A UN investigation into a recent exchange of gunfire between the North and South Korean soldiers has determined that both violated the armistice that ended the 1950-53 Korean War, the American-led UN Command said on Tuesday.
The 3 May firefight was the first shooting inside the Korean demilitarised zone in roughly two years. There were no known casualties on either side.
The UN Command said in a statement that a multinational special investigation team led the probe with the full cooperation of the South Korean military. It said it invited North Korea to provide information on the incident but that the country had not offered a formal response.
The investigation ruled that North Korea breached the armistice by firing four rounds and South Korea by returning fire, according to the statement. It said the investigation was unable to determine if the North Korean rounds were fired intentionally or by mistake.
South Korea’s defence ministry expressed regret that the UN Command reached the conclusion without investigating North Korea, which the South says fired first. In a statement, the ministry said South Korean troops were reacting in accordance with a response manual and that the South’s military is committed to government goals of promoting peace and easing tensions along the border.

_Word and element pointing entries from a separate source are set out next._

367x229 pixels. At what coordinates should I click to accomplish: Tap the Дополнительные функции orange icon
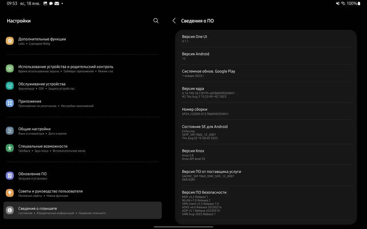point(10,41)
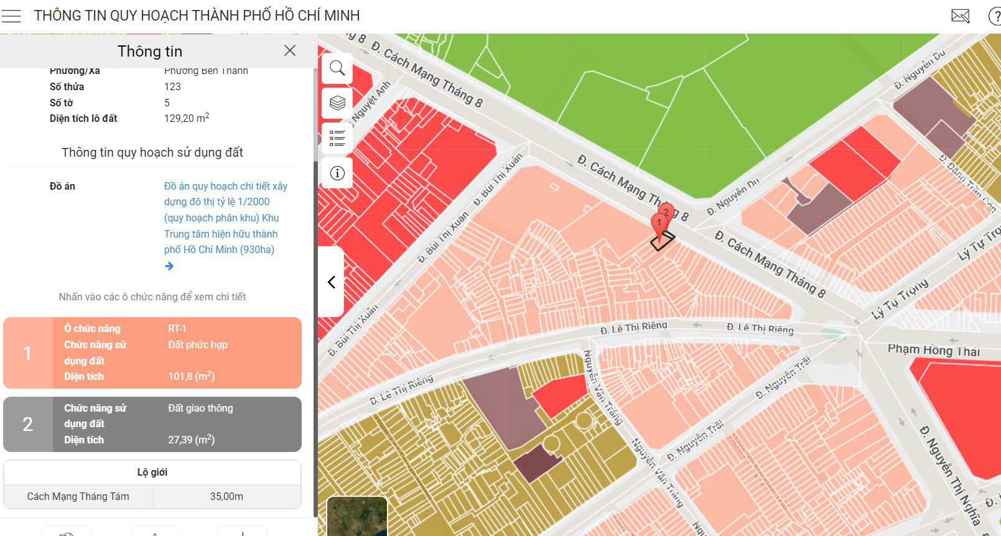The width and height of the screenshot is (1001, 536).
Task: Open the map layers tool
Action: 337,103
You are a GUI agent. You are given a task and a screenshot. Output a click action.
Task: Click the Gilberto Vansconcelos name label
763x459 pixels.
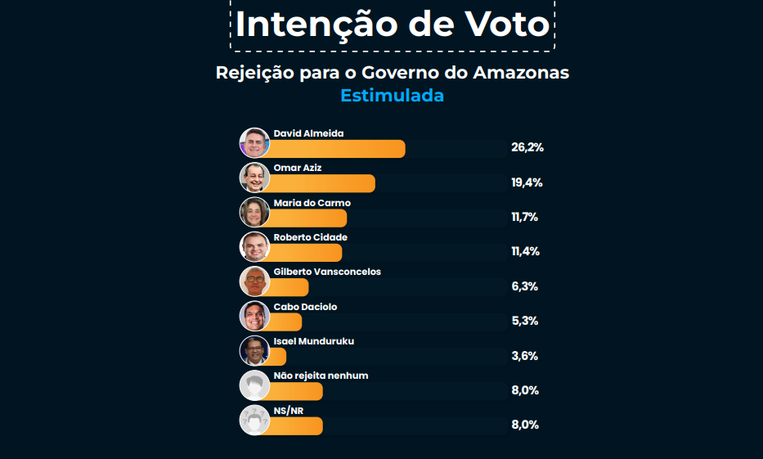click(327, 272)
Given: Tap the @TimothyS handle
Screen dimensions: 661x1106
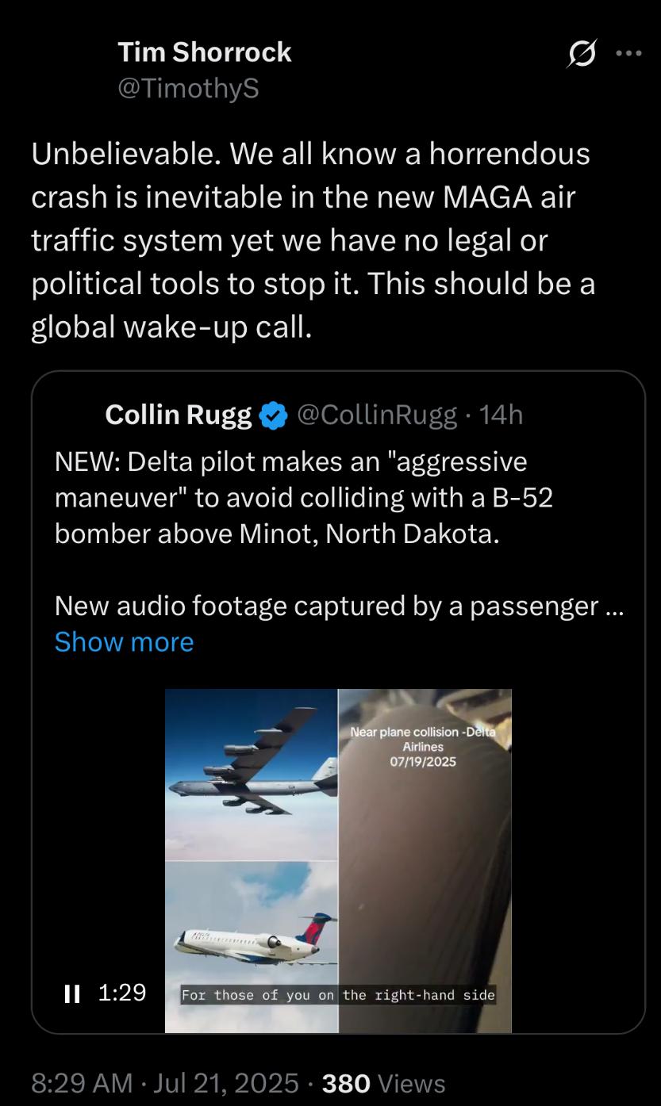Looking at the screenshot, I should 188,88.
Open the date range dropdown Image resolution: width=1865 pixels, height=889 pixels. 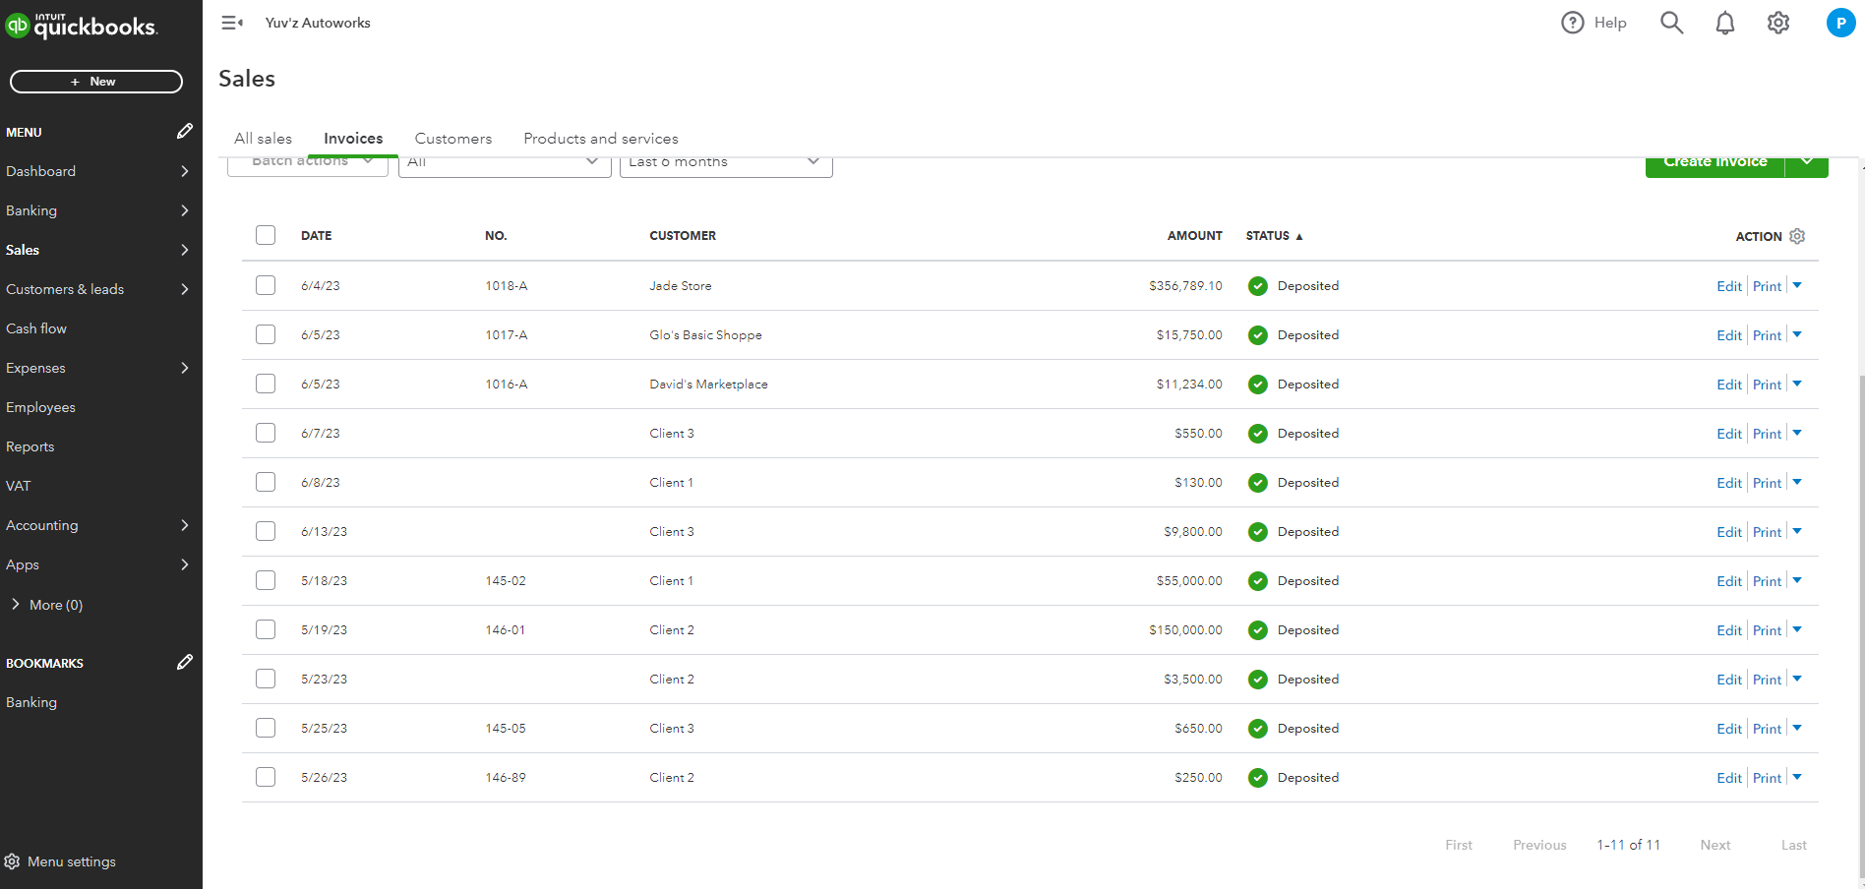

South Korean officials earlier said they fired warning shots towards North Korea after four bullets fired by the North hit one of its front-line guard posts.
The UN Command said the terms of the armistice agreement are in place to minimise the risk of incidents such as gunfire exchanges.
The demilitarised zone is, ironically, the world’s most heavily fortified border, guarded by mines, barbed wire fences and combat troops on both sides. Gunfire exchanges inside the DMZ are not unusual, but no deadly clashes have occurred in recent years. About 28,500 US troops are stationed in South Korea.
The recent incident came amid a deadlock in negotiations between North Korean and US officials on the North’s nuclear weapons programme.